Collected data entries
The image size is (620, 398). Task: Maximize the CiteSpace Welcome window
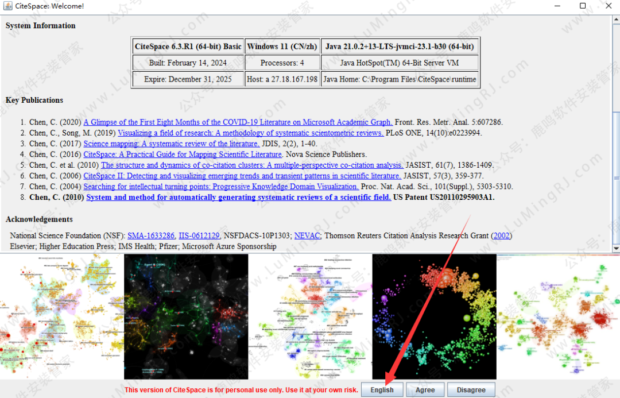(583, 6)

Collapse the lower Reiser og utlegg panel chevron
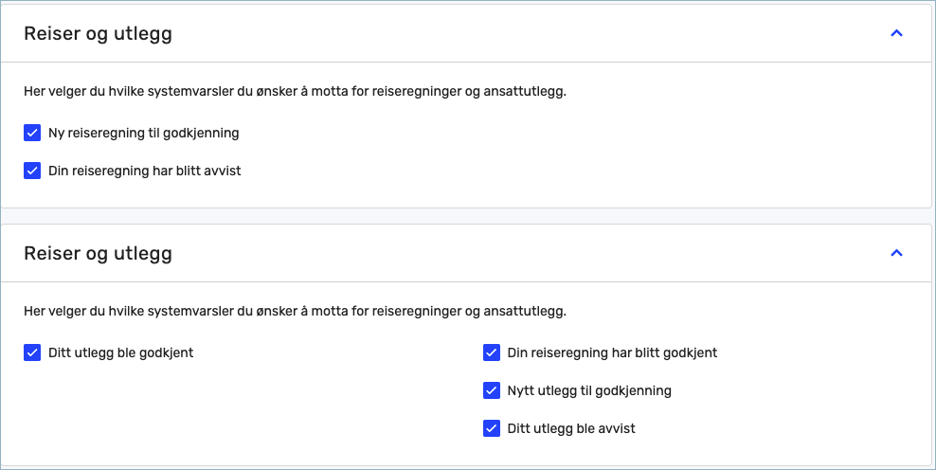point(896,253)
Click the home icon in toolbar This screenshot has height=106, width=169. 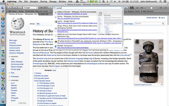tap(137, 8)
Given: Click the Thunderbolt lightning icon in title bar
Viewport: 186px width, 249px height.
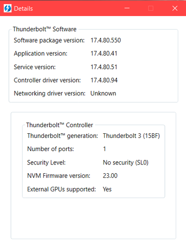Looking at the screenshot, I should (x=8, y=8).
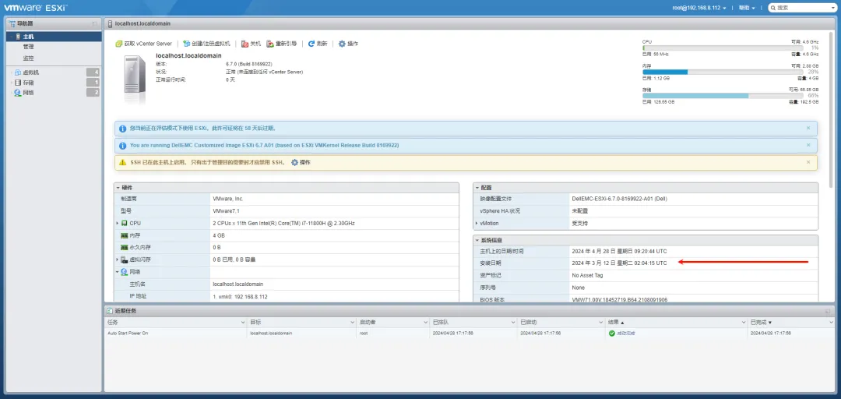Open the root@192.168.8.112 user dropdown
Screen dimensions: 841x399
point(699,8)
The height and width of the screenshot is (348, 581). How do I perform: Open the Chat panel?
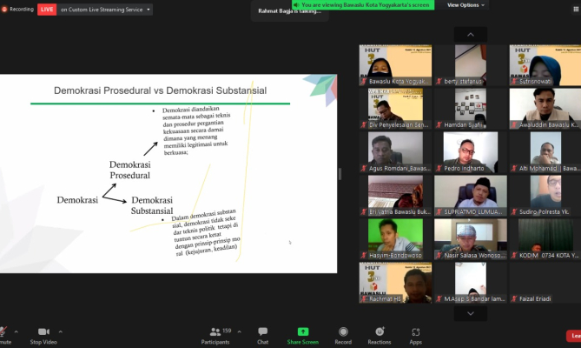click(x=262, y=335)
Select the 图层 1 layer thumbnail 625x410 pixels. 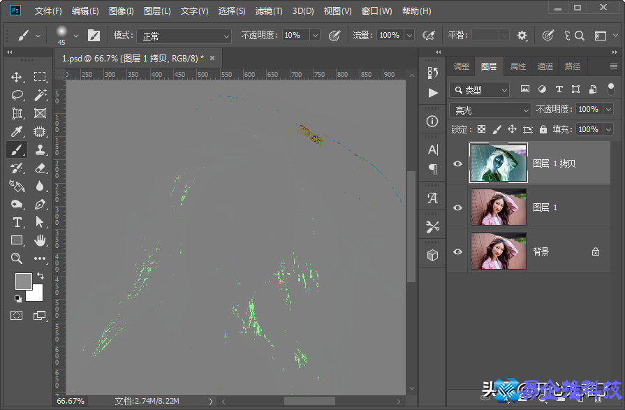click(x=499, y=207)
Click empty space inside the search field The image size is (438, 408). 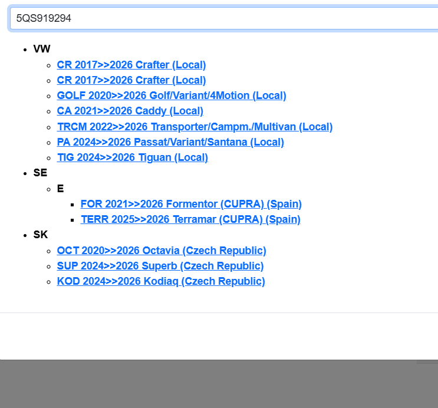click(x=265, y=18)
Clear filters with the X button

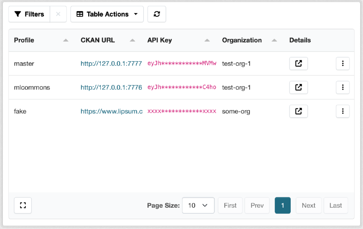pos(58,14)
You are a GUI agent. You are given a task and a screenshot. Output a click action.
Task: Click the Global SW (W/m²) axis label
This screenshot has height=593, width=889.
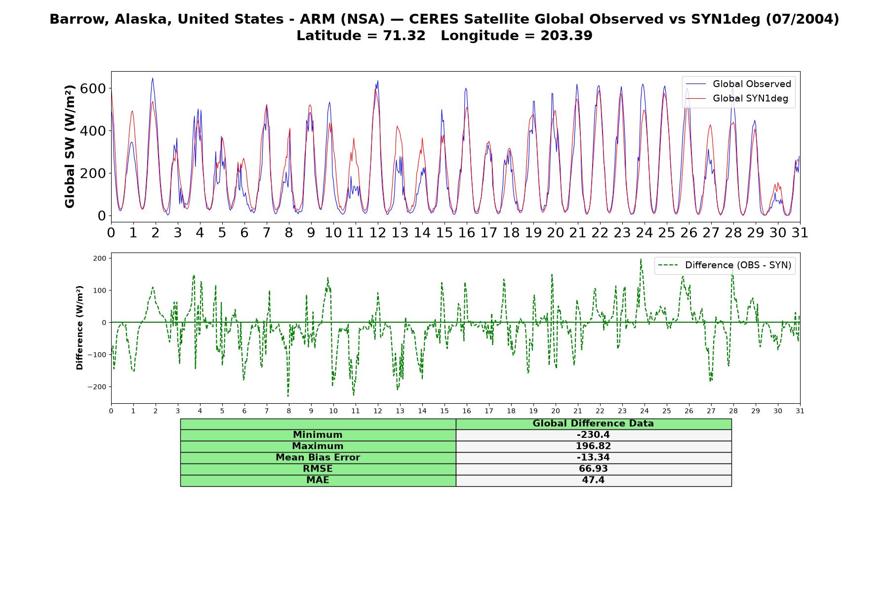click(x=70, y=146)
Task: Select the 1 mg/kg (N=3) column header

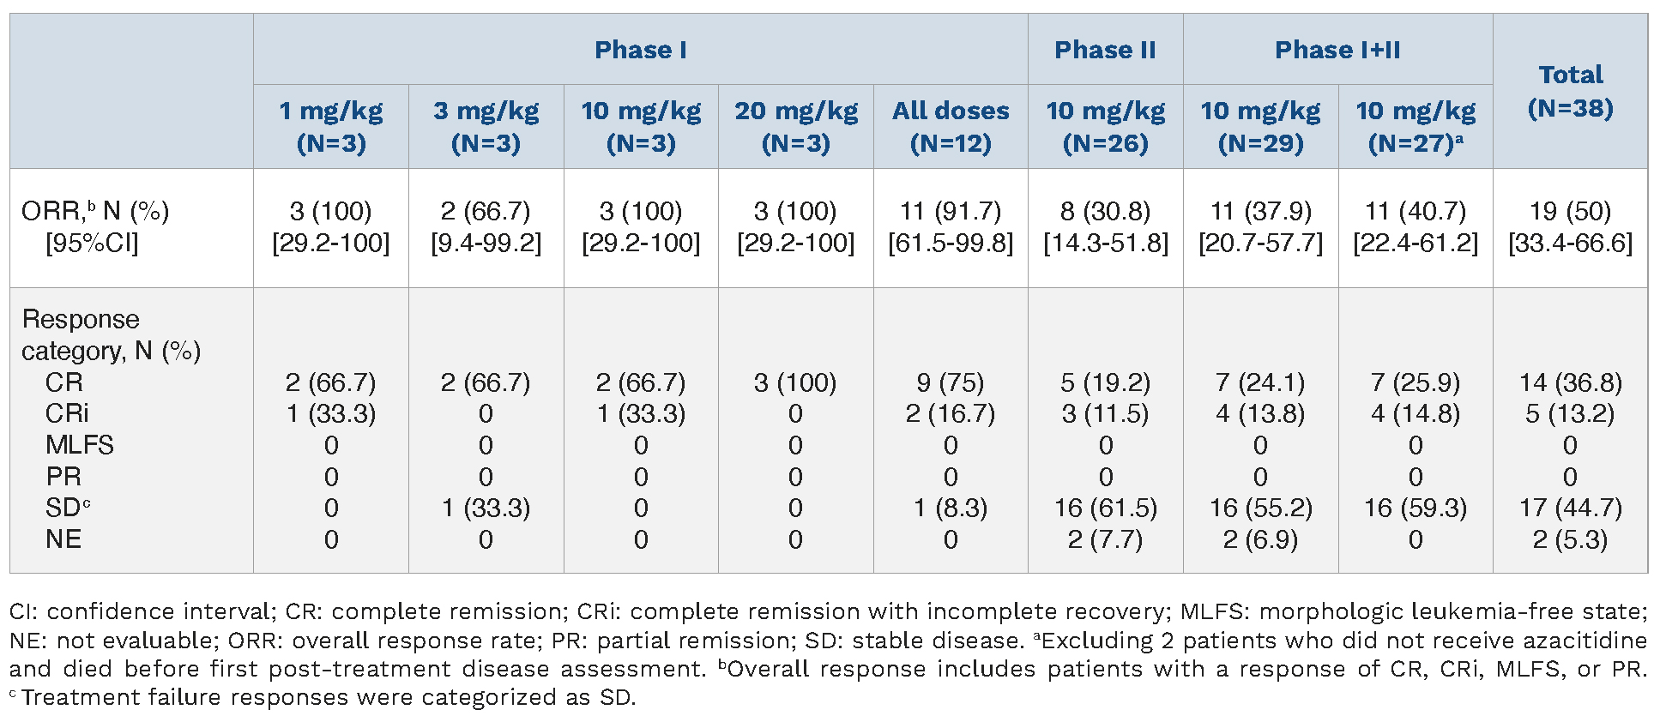Action: pos(331,127)
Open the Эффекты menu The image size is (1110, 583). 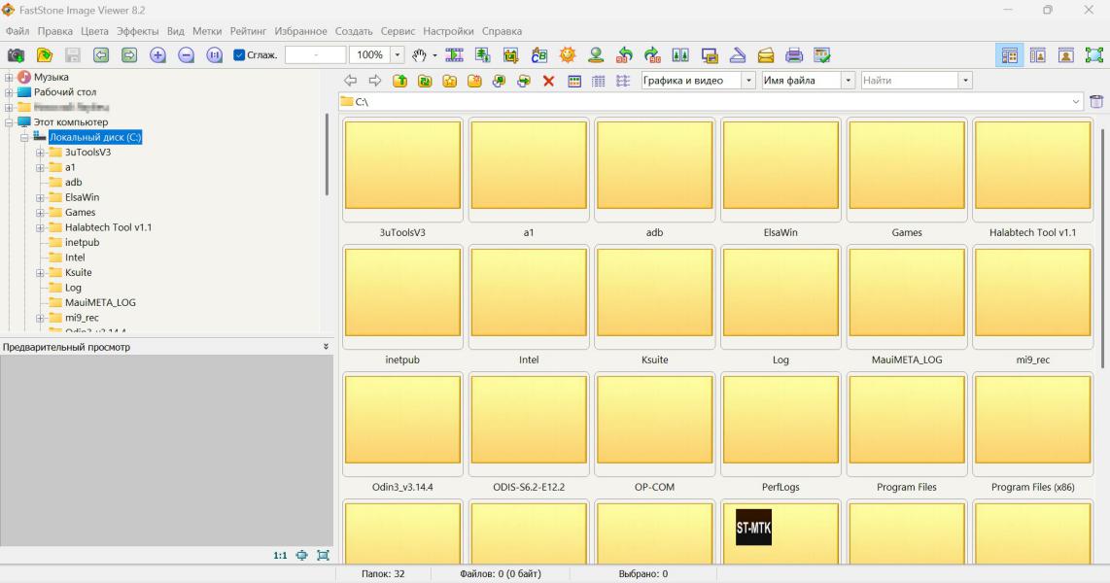[x=137, y=31]
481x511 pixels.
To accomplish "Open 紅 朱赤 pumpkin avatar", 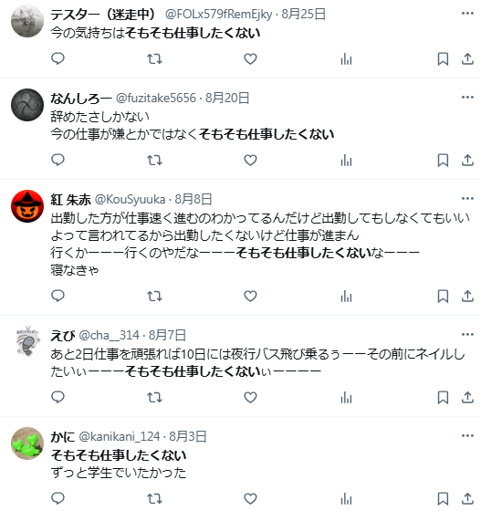I will coord(27,206).

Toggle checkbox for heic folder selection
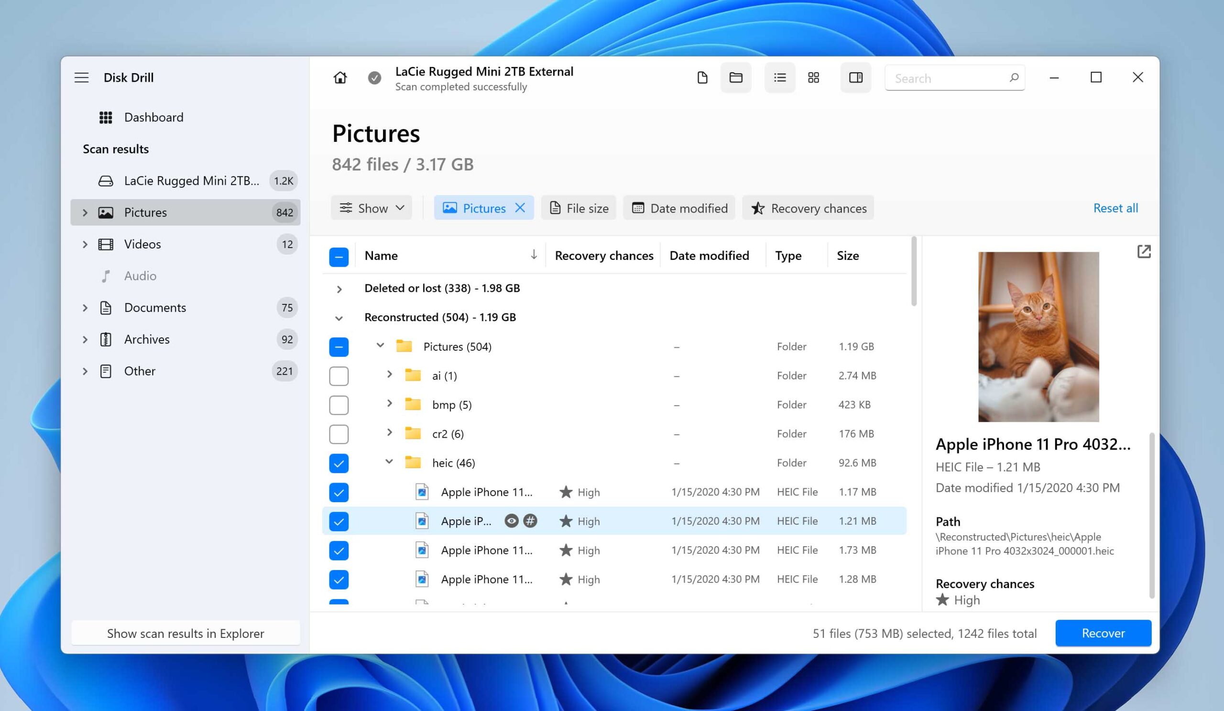pos(338,462)
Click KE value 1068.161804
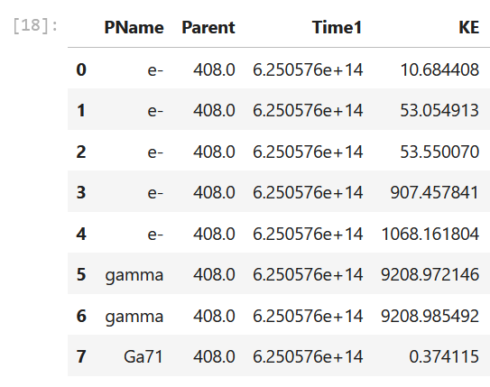This screenshot has height=387, width=490. [x=430, y=234]
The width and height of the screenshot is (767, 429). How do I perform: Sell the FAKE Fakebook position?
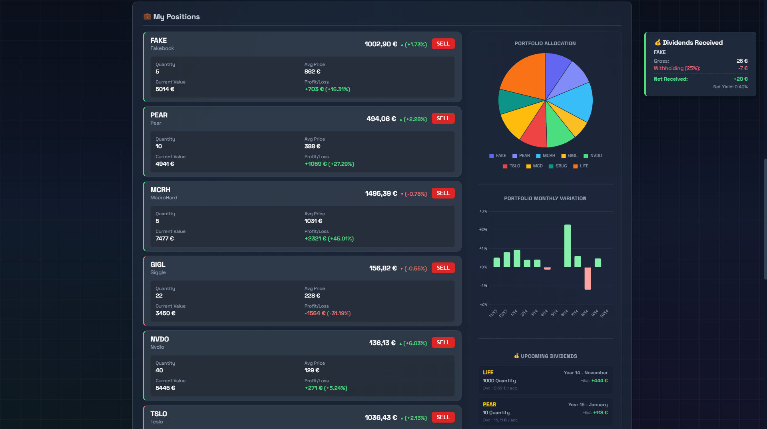[x=443, y=44]
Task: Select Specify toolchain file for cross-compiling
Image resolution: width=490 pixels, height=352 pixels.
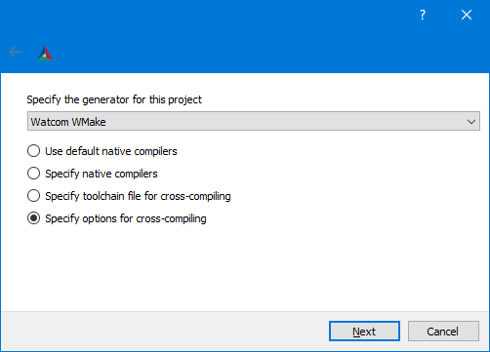Action: tap(33, 196)
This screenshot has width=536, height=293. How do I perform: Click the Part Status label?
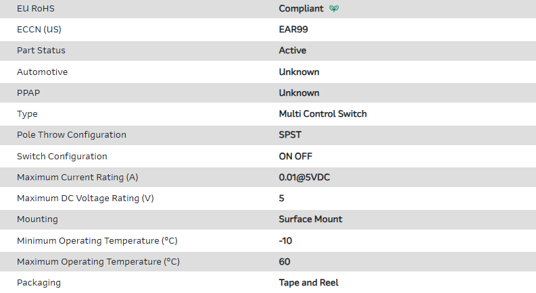[41, 51]
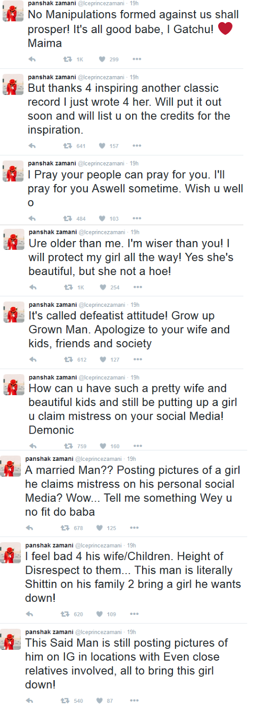This screenshot has height=725, width=272.
Task: Reply to the "It's called defeatist attitude" tweet
Action: coord(33,359)
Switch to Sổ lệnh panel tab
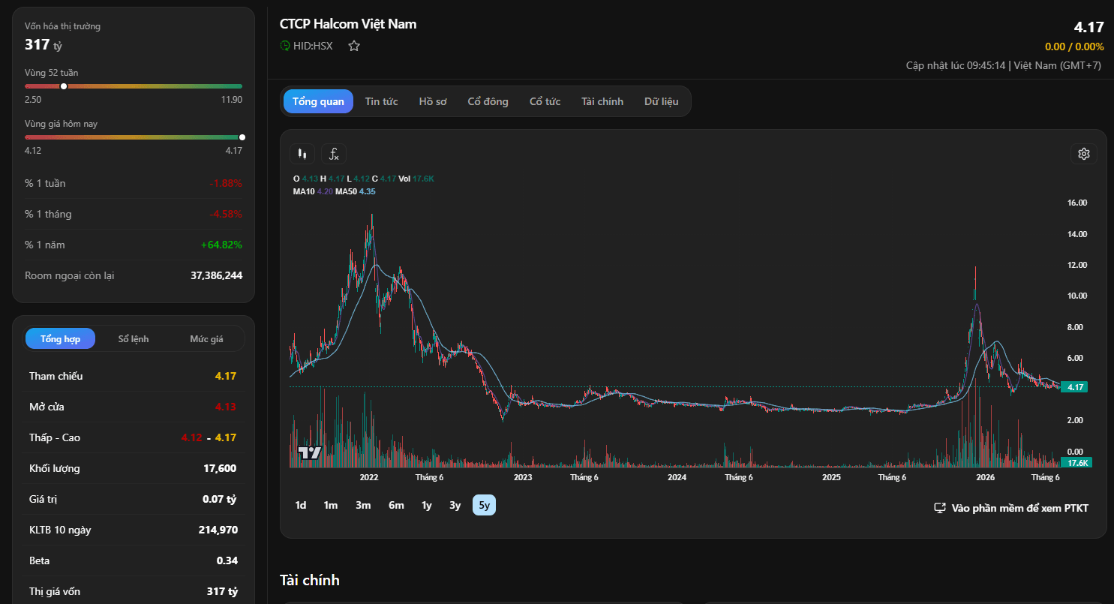 point(134,339)

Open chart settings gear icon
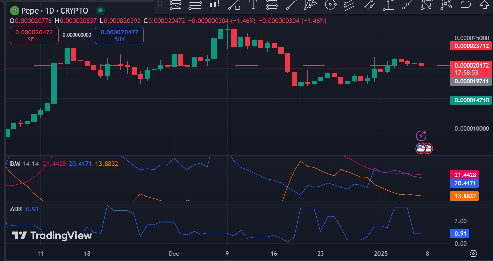pyautogui.click(x=474, y=254)
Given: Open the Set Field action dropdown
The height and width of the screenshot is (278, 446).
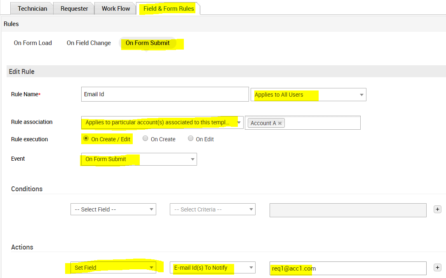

» **ASSIGNMENT**
Precisely the lines from the one containing "Open chart settings gear icon" to the end of the data above, both included, should be printed; leave the pictures out.

» **ANSWER TO THE PROBLEM**
Open chart settings gear icon
pyautogui.click(x=474, y=254)
Given: Open the Set Field action dropdown
The height and width of the screenshot is (278, 446).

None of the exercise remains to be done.